Hier und Jetzt / 27.01.2020 / 06:07 / Foto: Flickr CC BY-SA 2.0 / 27 / Seite ausdrucken

Steinmeier in Jerusalem: Menschen und Deutsche

„Gepriesen sei der Herr, […] dass er mich heute hier sein lässt.“

Welche Gnade, welches Geschenk, dass ich heute hier in Yad Vashem zu Ihnen sprechen darf.

Hier in Yad Vashem brennt die ewige Flamme der Erinnerung an die Toten der Shoah.
Dieser Ort erinnert an ihr millionenfaches Leid. Und er erinnert an ihr Leben – an jedes einzelne Schicksal.

Dieser Ort erinnert an Samuel Tytelman, ein begeisterter Schwimmer, der bei Makkabi Warschau Wettkämpfe gewann, und an seine kleine Schwester Rega, die ihrer Mutter beim Kochen für den Schabbat half.

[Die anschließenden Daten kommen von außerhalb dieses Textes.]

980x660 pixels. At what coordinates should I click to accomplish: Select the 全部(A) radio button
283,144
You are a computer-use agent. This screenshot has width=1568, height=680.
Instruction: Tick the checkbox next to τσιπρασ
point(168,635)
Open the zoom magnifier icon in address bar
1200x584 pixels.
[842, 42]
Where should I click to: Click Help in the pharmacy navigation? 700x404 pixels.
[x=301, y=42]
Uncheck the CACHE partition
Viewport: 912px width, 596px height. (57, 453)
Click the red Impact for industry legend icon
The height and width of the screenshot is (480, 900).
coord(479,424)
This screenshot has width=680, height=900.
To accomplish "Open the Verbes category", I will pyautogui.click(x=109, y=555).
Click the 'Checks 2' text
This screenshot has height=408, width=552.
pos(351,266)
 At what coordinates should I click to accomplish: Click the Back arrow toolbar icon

Dieser Ort erinnert an Ida Goldiş und ihren dreijährigen Sohn Vili. Im Oktober wurden sie aus dem Ghetto Chișinău deportiert, und im Januar, in bitterster Kälte, schrieb Ida ein letztes Mal an ihre Eltern und an ihre Schwester: „Ich bedaure aus tiefster Seele, dass ich beim Abschied die Bedeutung des Augenblicks nicht erfasste, […] dass ich Dich nicht fest umarmt habe, ohne loszulassen.“

Deutsche haben sie verschleppt. Deutsche haben ihnen Nummern auf die Unterarme tätowiert. Deutsche haben versucht, diese Menschen zu entmenschlichen, zu Nummern zu machen, im Vernichtungslager jede Erinnerung an sie auszulöschen.

Es ist ihnen nicht gelungen.

Samuel und Rega, Ida und Vili waren Menschen. Und Menschen bleiben sie in unserer Erinnerung. Hier in Yad Vashem wird ihnen – wie es im Buch des Propheten Jesaja heißt – „ein Denkmal und ein Name“ gegeben. Vor diesem Denkmal stehe auch ich als Mensch – und als Deutscher. Ich stehe vor ihrem Denkmal. Ich lese ihre Namen. Ich höre ihre Geschichten. Und ich verneige mich in tiefer Trauer.

Samuel und Rega, Ida und Vili waren Menschen.

Und auch das muss ich hier und heute aussprechen: Die Täter waren Menschen. Sie waren Deutsche. Die Mörder, die Wachleute, die Helfershelfer, die Mitläufer: Sie waren Deutsche.
Der industrielle Massenmord an sechs Millionen Jüdinnen und Juden, das größte Verbrechen der Menschheitsgeschichte – es wurde von meinen Landsleuten begangen.
Der grausame Krieg, der weit mehr als 50 Millionen Menschenleben kosten sollte, er ging von meinem Lande aus.

75 Jahre nach der Befreiung von Auschwitz stehe ich als deutscher Präsident vor Ihnen allen, beladen mit großer historischer Schuld. Doch zugleich bin ich erfüllt von Dankbarkeit: für die ausgestreckte Hand der Überlebenden, für das neue Vertrauen von Menschen in Israel und der ganzen Welt, für das wieder erblühte jüdische Leben in Deutschland. Ich bin beseelt vom Geist der Versöhnung, der Deutschland und Israel, der Deutschland, Europa und den Staaten der Welt einen neuen, einen friedlichen Weg gewiesen hat.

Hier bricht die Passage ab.